Running Spark on EC2 - Spark 1.6.2 Documentation (2024)

The spark-ec2 script, located in Spark’s ec2 directory, allows youto launch, manage and shut down Spark clusters on Amazon EC2. It automaticallysets up Spark and HDFS on the cluster for you. This guide describes how to use spark-ec2 to launch clusters, how to run jobs on them, and how to shut them down. It assumes you’ve already signed up for an EC2 account on the Amazon Web Services site.

spark-ec2 is designed to manage multiple named clusters. You canlaunch a new cluster (telling the script its size and giving it a name),shutdown an existing cluster, or log into a cluster.
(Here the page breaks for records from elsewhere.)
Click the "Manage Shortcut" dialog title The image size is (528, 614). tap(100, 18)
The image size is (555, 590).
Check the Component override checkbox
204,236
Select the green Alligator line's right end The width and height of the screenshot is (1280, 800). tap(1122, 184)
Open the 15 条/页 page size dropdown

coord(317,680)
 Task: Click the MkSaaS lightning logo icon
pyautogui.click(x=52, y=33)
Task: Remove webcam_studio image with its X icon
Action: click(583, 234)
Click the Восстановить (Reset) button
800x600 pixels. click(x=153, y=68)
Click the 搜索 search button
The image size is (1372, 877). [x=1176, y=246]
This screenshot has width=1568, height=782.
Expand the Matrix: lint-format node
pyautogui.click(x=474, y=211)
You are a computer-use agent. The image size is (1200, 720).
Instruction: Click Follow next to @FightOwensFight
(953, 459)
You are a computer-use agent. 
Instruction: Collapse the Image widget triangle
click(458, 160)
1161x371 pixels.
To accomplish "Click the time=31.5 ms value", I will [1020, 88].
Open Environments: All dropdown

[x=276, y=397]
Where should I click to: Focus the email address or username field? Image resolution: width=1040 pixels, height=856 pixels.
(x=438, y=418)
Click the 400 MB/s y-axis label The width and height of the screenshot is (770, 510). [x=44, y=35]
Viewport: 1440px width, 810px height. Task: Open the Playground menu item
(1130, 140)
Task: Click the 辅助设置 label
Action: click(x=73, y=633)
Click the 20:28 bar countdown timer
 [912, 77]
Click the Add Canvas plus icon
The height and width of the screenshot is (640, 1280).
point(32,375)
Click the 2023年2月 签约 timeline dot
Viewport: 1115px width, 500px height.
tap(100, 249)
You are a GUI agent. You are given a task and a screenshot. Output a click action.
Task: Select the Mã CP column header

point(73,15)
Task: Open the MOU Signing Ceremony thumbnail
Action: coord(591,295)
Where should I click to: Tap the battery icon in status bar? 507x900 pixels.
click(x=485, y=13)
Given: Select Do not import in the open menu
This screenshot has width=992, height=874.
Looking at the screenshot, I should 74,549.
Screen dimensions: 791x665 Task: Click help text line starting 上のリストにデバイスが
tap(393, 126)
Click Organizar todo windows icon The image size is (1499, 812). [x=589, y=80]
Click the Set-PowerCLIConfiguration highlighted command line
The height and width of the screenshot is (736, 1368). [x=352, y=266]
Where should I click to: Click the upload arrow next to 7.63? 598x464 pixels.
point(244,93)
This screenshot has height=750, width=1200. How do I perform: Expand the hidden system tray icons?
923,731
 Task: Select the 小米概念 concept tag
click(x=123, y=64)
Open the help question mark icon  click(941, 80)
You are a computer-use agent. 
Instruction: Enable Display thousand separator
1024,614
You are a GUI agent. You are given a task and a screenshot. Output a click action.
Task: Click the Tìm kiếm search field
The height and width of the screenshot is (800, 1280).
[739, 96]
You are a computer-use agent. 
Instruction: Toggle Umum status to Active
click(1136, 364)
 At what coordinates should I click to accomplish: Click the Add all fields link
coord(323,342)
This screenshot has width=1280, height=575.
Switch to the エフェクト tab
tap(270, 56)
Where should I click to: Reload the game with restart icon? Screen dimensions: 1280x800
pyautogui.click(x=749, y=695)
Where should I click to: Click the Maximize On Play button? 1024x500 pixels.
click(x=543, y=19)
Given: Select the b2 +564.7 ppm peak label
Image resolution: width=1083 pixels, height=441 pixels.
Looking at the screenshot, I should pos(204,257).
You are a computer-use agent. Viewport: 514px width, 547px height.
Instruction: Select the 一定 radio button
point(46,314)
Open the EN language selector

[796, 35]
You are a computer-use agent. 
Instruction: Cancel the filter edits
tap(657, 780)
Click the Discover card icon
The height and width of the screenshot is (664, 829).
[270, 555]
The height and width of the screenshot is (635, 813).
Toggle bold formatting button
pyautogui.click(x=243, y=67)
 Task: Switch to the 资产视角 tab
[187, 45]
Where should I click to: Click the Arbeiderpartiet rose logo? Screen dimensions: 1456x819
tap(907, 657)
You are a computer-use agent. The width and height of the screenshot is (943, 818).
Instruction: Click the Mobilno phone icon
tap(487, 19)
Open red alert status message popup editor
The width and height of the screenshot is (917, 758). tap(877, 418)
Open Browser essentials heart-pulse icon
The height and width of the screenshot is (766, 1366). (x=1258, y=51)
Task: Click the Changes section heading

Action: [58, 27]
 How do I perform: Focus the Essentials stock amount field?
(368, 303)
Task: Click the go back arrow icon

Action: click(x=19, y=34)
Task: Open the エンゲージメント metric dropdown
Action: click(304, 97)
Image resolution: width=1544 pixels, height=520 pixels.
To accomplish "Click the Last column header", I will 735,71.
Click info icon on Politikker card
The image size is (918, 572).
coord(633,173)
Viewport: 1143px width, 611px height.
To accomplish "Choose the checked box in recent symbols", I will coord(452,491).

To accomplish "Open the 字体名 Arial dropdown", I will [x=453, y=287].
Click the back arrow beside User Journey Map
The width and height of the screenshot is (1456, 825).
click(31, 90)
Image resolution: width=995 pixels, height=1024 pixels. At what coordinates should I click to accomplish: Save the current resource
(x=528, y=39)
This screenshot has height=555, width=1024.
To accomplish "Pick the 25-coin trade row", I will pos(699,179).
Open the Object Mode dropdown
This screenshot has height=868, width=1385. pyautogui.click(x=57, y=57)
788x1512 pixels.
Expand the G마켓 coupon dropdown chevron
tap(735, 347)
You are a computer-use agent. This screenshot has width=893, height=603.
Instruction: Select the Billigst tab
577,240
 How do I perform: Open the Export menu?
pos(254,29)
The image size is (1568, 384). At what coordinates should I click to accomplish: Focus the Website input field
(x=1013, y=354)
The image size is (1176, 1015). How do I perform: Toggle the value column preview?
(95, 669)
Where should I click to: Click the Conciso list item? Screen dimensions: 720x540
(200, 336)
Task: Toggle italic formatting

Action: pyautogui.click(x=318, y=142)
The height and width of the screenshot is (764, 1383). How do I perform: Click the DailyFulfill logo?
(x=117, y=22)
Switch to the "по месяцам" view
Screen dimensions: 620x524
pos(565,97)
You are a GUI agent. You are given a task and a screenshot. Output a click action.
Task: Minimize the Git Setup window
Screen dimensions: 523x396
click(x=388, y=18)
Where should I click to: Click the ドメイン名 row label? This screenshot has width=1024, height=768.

Each cluster isidentified by placing its machines into EC2 security groups whose namesare derived from the name of the cluster. For example, a cluster namedtest will contain a master node in a security group calledtest-master, and a number of slave nodes in a security group calledtest-slaves. The spark-ec2 script will create these security groupsfor you based on the cluster name you request. You can also use them toidentify machines belonging to each cluster in the Amazon EC2 Console.

Create an Amazon EC2 key pair for yourself. This can be done bylogging into your Amazon Web Services account through the AWSconsole, clicking Key Pairs on theleft sidebar, and creating and downloading a key. Make sure that youset the permissions for the private key file to 600 (i.e. only youcan read and write it) so that ssh will work.
Whenever you want to use the spark-ec2 script, set the environmentvariables AWS_ACCESS_KEY_ID and AWS_SECRET_ACCESS_KEY to yourAmazon EC2 access key ID and secret access key. These can beobtained from the AWS homepage by clickingAccount > Security Credentials > Access Credentials.

Go into the ec2 directory in the release of Spark you downloaded.
Run./spark-ec2 -k <keypair> -i <key-file> -s <num-slaves> launch <cluster-name>,where <keypair> is the name of your EC2 key pair (that you gave itwhen you created it), <key-file> is the private key file for yourkey pair, <num-slaves> is the number of slave nodes to launch (try1 at first), and <cluster-name> is the name to give to yourcluster.
See Also
Jak kopać Ethereum: krok po kroku, jak rozpocząć kopanie Mining Ethereum on AWS — the complete guide Microsoft zakazuje kopania kryptowalut w swoich usługach online bez pozwolenia Decentralized?? Most Of Ethereum Active Nodes Are Hosted On Centralized Servers

For example:

bashexport AWS_SECRET_ACCESS_KEY=AaBbCcDdEeFGgHhIiJjKkLlMmNnOoPpQqRrSsTtUexport AWS_ACCESS_KEY_ID=ABCDEFG1234567890123./spark-ec2 --key-pair=awskey --identity-file=awskey.pem --region=us-west-1 --zone=us-west-1a launch my-spark-cluster
After everything launches, check that the cluster scheduler is up and seesall the slaves by going to its web UI, which will be printed at the end ofthe script (typically http://<master-hostname>:8080).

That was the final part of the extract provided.